• Records to use:
+++

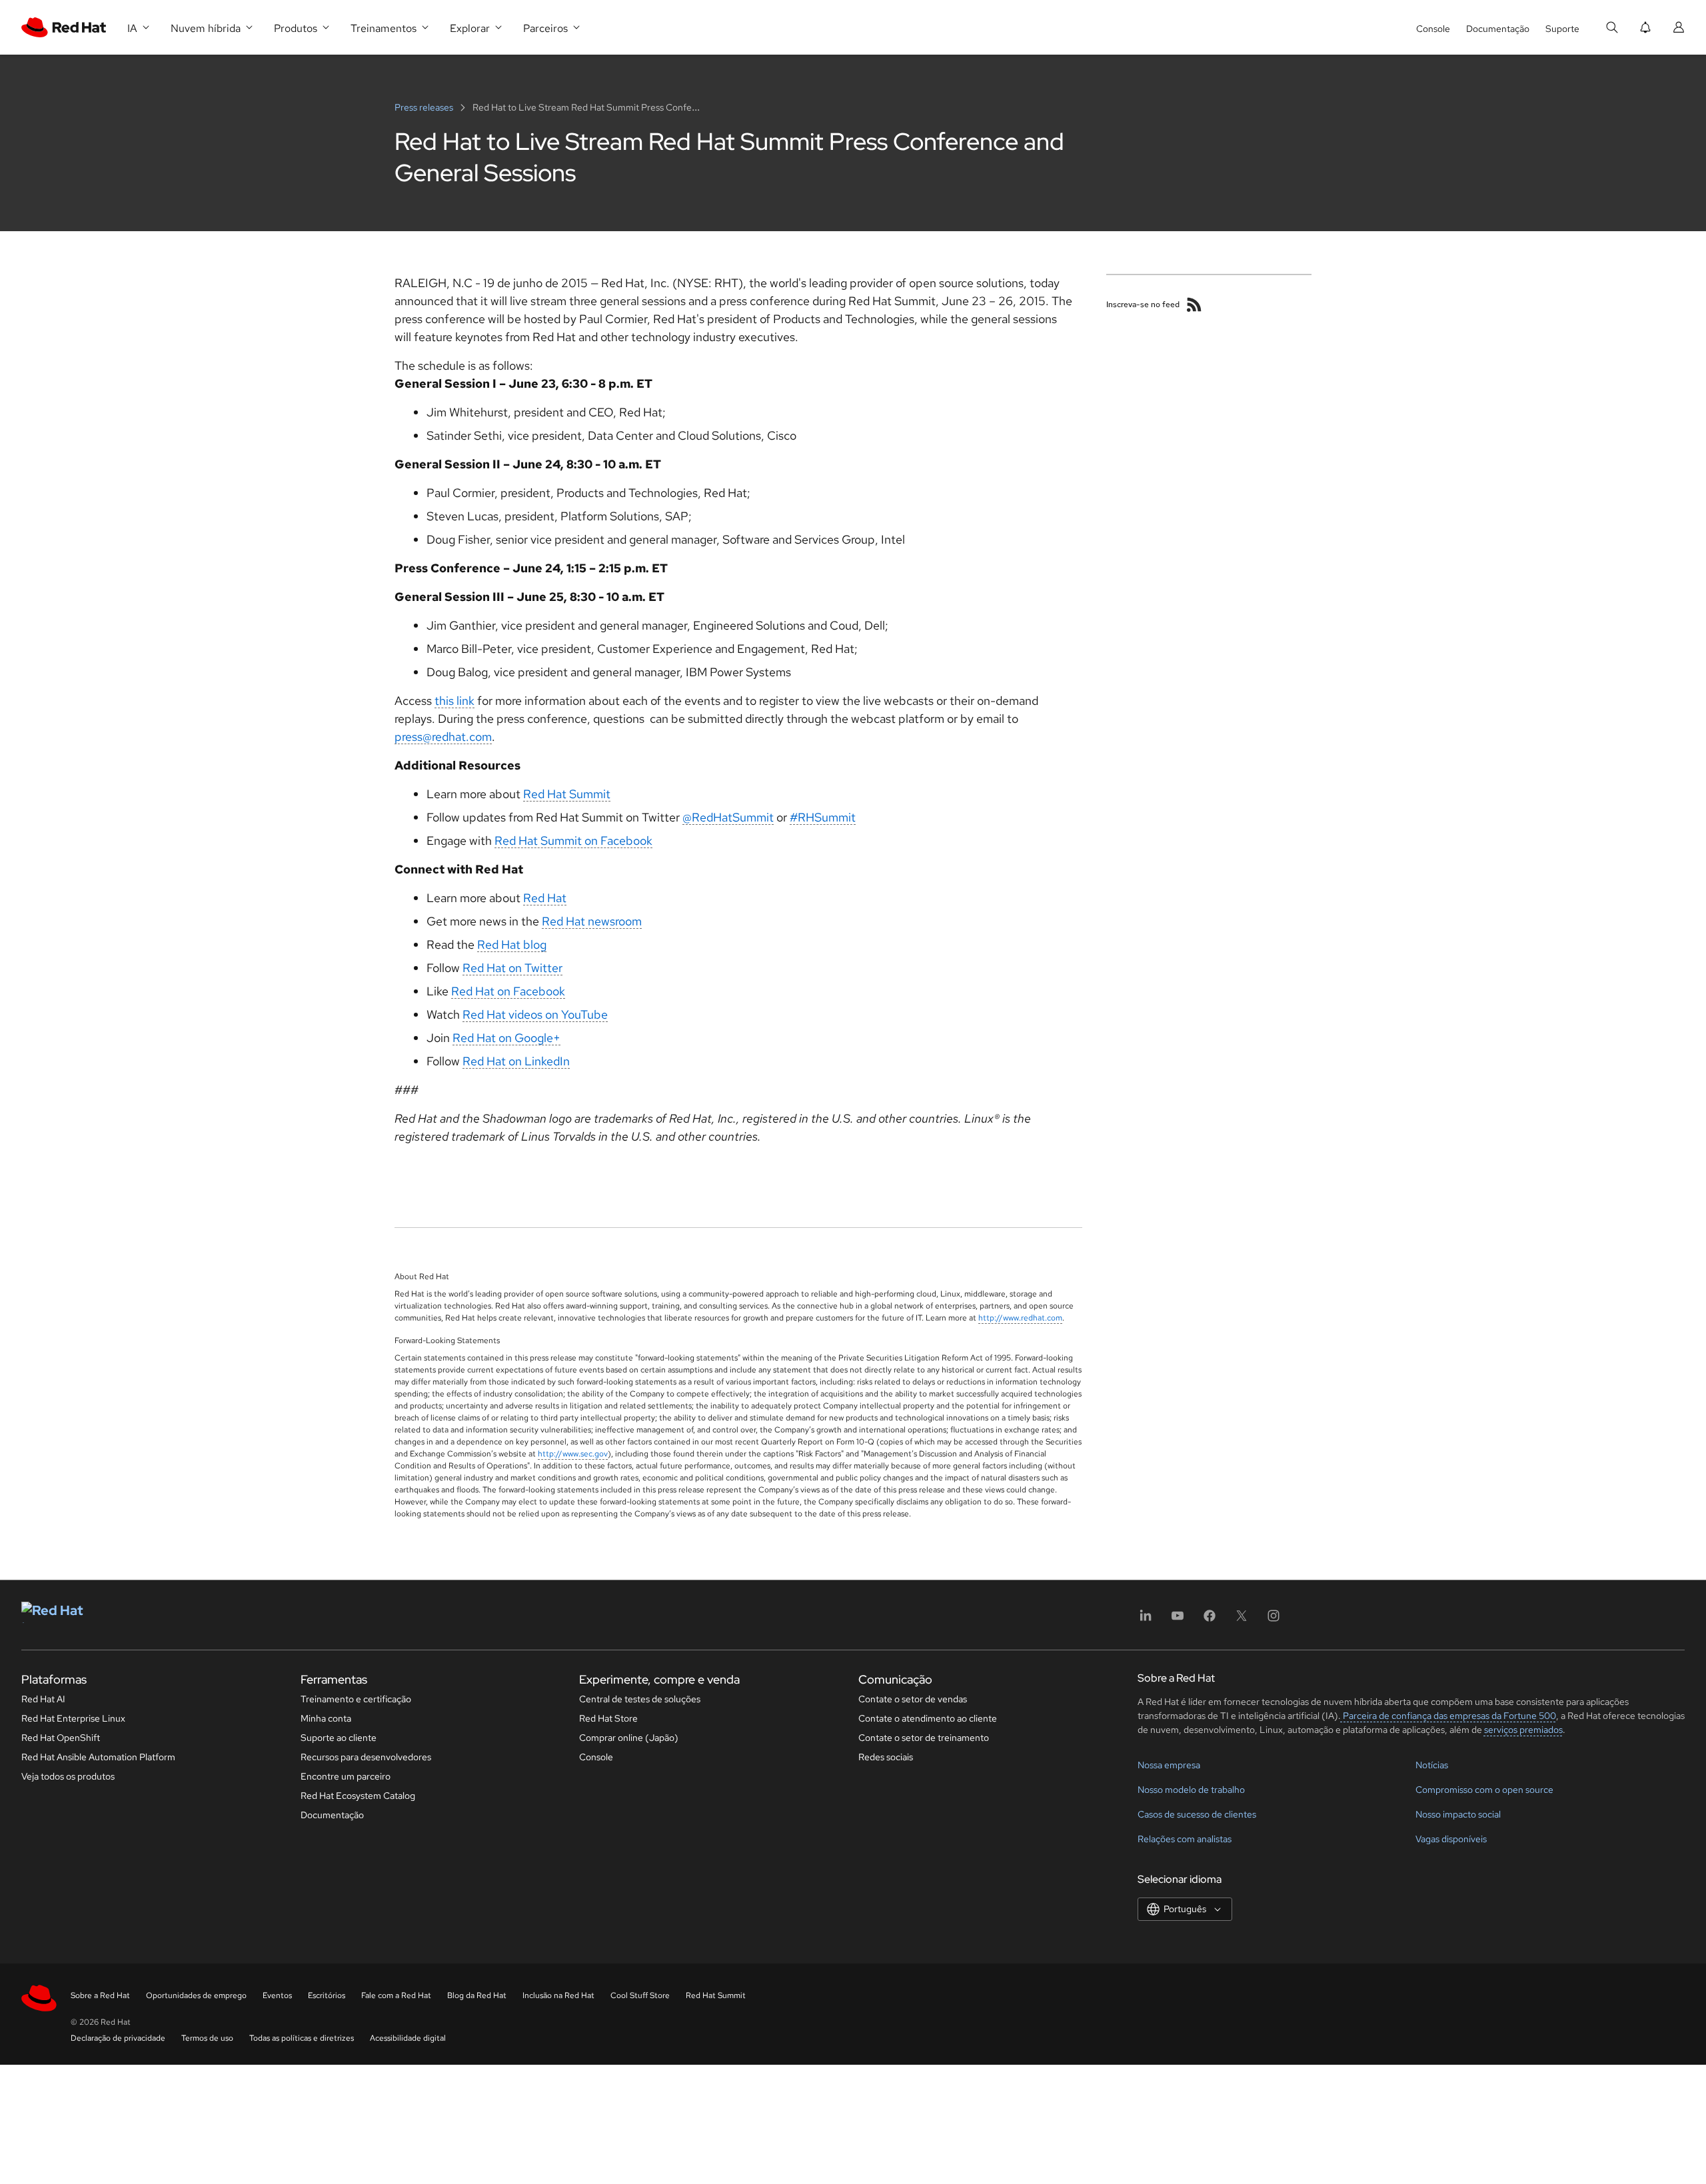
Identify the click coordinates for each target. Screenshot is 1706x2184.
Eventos (277, 1995)
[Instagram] (1273, 1620)
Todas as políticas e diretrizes (301, 2038)
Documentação (1497, 29)
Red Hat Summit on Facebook (573, 840)
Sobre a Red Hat (100, 1995)
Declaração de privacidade (118, 2038)
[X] (1242, 1620)
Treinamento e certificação (356, 1699)
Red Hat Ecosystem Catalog (358, 1796)
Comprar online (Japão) (628, 1738)
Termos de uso (207, 2038)
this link (454, 700)
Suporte (1562, 29)
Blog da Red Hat (476, 1995)
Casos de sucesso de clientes (1197, 1814)
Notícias (1431, 1765)
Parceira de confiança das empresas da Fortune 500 (1448, 1716)
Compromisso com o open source (1484, 1790)
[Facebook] (1210, 1620)
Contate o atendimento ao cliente (927, 1718)
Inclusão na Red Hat (558, 1995)
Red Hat (544, 897)
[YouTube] (1178, 1620)
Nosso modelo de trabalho (1191, 1790)
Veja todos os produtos (68, 1776)
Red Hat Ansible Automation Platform (98, 1757)
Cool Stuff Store (640, 1995)
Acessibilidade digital (408, 2038)
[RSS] (1194, 304)
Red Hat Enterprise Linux (73, 1718)
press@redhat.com (443, 736)
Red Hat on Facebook (508, 991)
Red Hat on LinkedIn (516, 1061)
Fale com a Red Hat (396, 1995)
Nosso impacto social (1458, 1814)
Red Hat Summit (566, 794)
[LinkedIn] (1146, 1620)
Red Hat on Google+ (506, 1037)
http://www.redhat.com (1020, 1318)
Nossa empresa (1169, 1765)
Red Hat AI (43, 1699)
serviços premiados (1523, 1730)
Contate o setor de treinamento (923, 1738)
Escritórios (326, 1995)
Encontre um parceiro (346, 1776)
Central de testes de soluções (639, 1699)
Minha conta (326, 1718)
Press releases (425, 107)
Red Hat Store (608, 1718)
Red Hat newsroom (592, 921)
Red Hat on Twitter (512, 967)
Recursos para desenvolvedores (366, 1757)
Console (1433, 29)
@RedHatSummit (728, 817)
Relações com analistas (1185, 1839)
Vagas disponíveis (1451, 1839)
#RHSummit (823, 817)
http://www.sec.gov (573, 1453)
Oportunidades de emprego (196, 1995)
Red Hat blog (511, 944)
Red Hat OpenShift (60, 1738)
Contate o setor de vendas (912, 1699)
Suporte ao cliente (339, 1738)
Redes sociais (885, 1757)
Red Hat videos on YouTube (535, 1014)
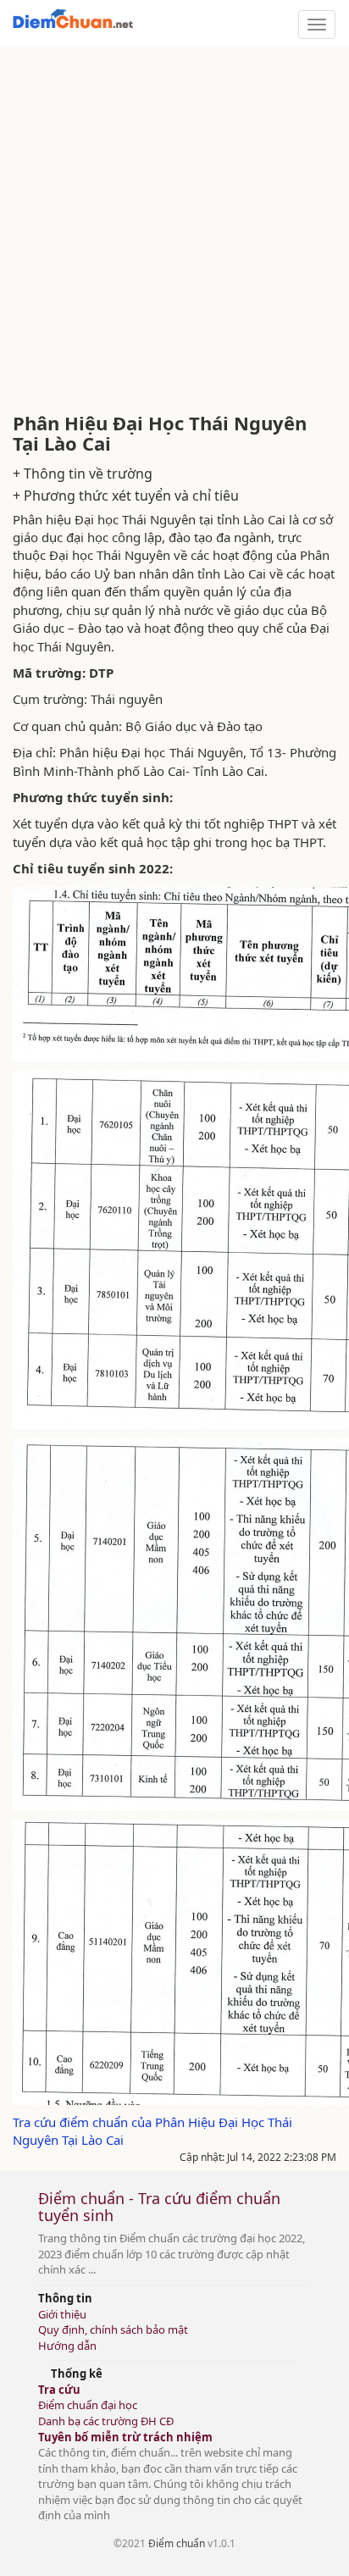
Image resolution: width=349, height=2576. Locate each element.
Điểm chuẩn (176, 2543)
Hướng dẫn (67, 2345)
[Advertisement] (174, 229)
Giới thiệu (62, 2314)
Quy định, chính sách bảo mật (113, 2329)
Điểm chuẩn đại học (87, 2405)
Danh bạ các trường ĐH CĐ (106, 2421)
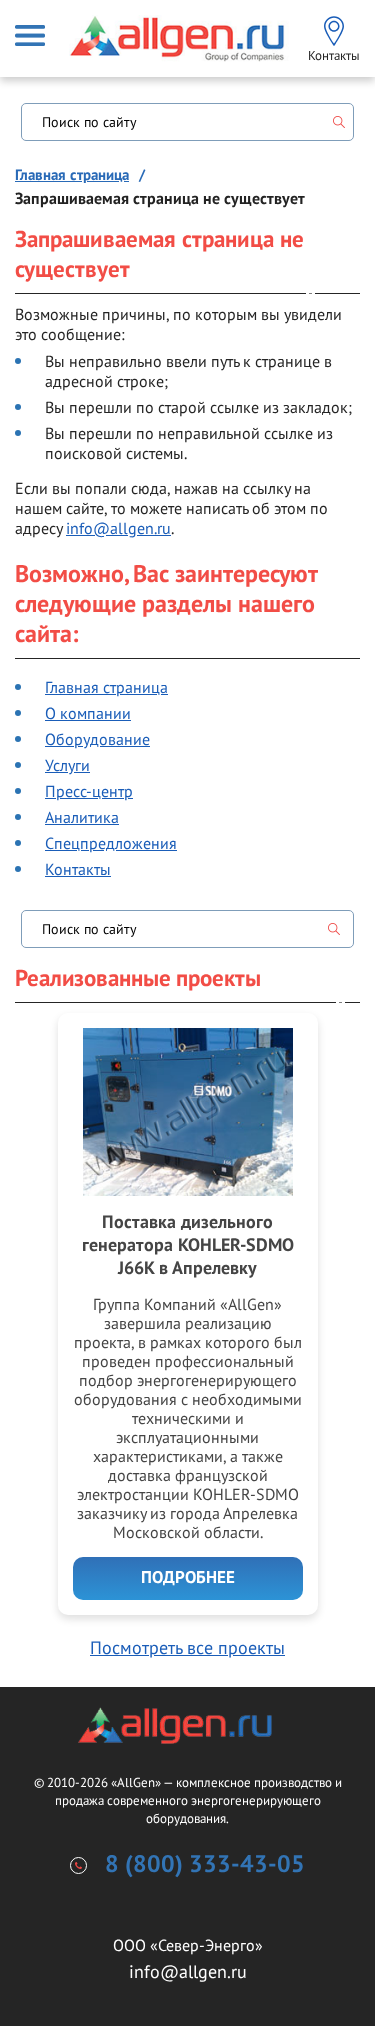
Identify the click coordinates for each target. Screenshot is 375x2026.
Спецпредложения (111, 843)
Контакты (78, 869)
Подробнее (188, 1578)
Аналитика (82, 817)
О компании (88, 713)
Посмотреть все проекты (187, 1647)
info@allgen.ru (118, 528)
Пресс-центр (89, 791)
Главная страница (72, 175)
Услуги (67, 765)
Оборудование (97, 739)
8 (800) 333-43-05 (205, 1865)
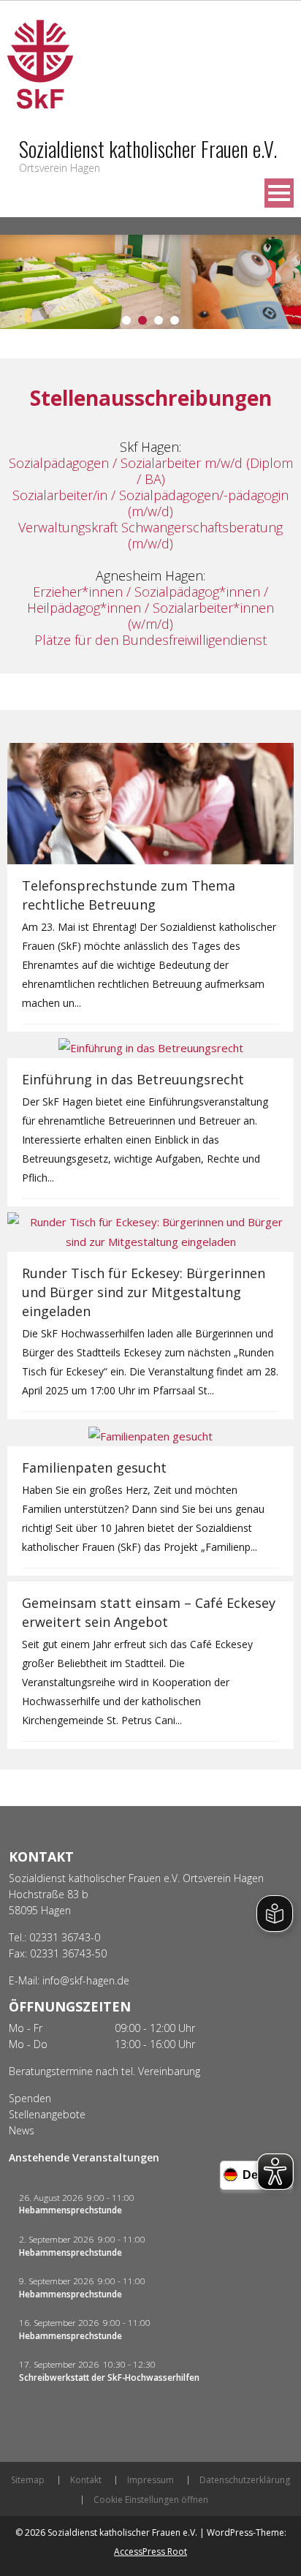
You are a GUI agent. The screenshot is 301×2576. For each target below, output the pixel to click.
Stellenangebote (47, 2114)
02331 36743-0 (64, 1937)
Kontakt (86, 2480)
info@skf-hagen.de (85, 1980)
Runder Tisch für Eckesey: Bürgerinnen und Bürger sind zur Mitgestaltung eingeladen (143, 1292)
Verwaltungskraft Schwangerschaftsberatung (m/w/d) (150, 535)
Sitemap (28, 2480)
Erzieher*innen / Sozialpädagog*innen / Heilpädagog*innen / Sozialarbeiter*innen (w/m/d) (150, 607)
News (21, 2130)
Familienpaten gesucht (94, 1467)
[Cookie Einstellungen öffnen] (26, 2557)
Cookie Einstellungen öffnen (151, 2500)
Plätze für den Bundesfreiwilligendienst (150, 640)
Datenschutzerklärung (244, 2480)
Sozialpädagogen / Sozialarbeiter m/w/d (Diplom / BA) (151, 471)
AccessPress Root (150, 2551)
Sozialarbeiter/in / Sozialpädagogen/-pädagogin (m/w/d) (150, 503)
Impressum (150, 2480)
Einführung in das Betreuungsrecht (133, 1079)
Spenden (30, 2098)
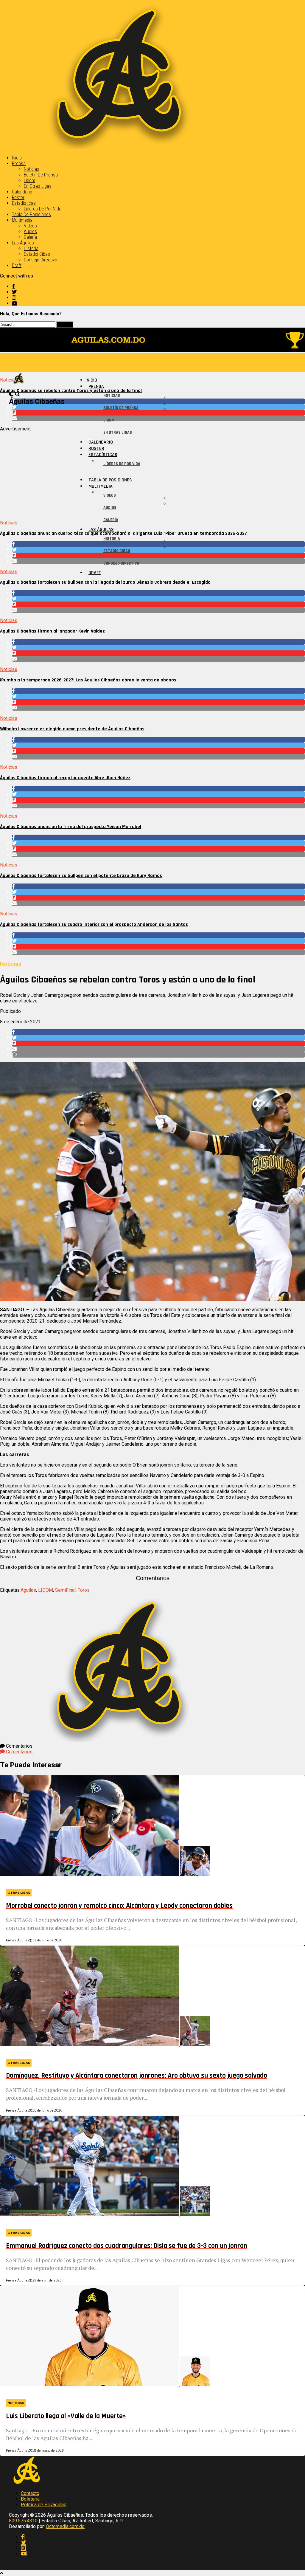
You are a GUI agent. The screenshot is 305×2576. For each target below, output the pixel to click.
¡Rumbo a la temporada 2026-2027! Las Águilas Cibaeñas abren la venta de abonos (88, 680)
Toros (84, 1590)
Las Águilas (23, 243)
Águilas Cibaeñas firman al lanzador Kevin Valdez (52, 631)
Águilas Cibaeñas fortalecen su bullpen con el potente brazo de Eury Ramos (81, 875)
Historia (31, 248)
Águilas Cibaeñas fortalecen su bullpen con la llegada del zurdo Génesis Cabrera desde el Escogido (105, 582)
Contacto (30, 2493)
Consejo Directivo (40, 260)
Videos (30, 226)
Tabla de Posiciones (31, 214)
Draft (16, 265)
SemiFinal (65, 1590)
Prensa (19, 163)
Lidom (29, 180)
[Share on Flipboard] (158, 604)
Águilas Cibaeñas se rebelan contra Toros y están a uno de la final (71, 391)
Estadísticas (24, 203)
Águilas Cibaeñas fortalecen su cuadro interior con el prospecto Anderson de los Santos (94, 924)
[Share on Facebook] (158, 593)
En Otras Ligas (38, 186)
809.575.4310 (23, 2521)
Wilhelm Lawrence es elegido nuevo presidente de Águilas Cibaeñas (72, 729)
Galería (30, 237)
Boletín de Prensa (41, 175)
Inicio (17, 158)
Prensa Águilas (17, 1940)
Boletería (30, 2499)
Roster (18, 197)
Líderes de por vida (42, 209)
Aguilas (28, 1590)
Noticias (31, 169)
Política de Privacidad (43, 2504)
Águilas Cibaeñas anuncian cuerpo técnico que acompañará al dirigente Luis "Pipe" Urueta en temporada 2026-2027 (123, 533)
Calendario (22, 192)
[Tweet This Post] (158, 599)
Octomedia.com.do (65, 2526)
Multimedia (22, 220)
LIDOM (45, 1590)
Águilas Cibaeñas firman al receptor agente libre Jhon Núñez (65, 778)
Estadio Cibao (37, 254)
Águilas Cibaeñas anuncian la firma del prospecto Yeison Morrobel (70, 827)
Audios (30, 231)
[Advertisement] (152, 473)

+++

Find each line in the listing above that contains "below", and copy that line.

• The answer:
You are a GUI agent. The screenshot is 301×2576. For each target below, output the pixel to click.
You are a GUI agent. The screenshot is 305×2576. For each target below, output the pixel to click.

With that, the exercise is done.